* Task details
Each line from the one that contains "The width and height of the screenshot is (1172, 511)." to the end of the material must be quoted exactly; include both end lines and nothing else.

============================================================

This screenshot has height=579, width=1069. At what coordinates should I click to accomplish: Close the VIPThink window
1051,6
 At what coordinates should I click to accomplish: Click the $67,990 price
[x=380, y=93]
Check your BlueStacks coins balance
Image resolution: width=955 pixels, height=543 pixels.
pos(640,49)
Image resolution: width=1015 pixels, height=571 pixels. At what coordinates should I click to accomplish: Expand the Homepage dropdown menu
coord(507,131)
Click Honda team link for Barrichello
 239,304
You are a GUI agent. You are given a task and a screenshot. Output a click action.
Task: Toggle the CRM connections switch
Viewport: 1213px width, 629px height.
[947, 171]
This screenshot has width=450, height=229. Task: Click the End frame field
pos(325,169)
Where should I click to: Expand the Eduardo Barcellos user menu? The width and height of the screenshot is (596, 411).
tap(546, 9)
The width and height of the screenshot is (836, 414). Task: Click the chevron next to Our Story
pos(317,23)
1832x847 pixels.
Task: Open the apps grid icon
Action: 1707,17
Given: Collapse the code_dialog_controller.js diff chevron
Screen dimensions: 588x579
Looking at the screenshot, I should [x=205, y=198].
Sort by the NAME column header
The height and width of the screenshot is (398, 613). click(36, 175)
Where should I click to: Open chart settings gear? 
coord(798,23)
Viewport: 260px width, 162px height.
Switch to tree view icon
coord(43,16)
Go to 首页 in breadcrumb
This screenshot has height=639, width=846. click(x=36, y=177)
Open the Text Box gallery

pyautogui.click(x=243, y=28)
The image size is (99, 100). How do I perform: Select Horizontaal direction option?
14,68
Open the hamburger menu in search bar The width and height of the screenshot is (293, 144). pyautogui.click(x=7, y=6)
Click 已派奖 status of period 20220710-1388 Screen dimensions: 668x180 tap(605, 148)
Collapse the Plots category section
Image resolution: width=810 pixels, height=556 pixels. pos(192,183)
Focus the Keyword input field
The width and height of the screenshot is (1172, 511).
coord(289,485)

============================================================

* Answer space
The width and height of the screenshot is (1172, 511).
coord(289,485)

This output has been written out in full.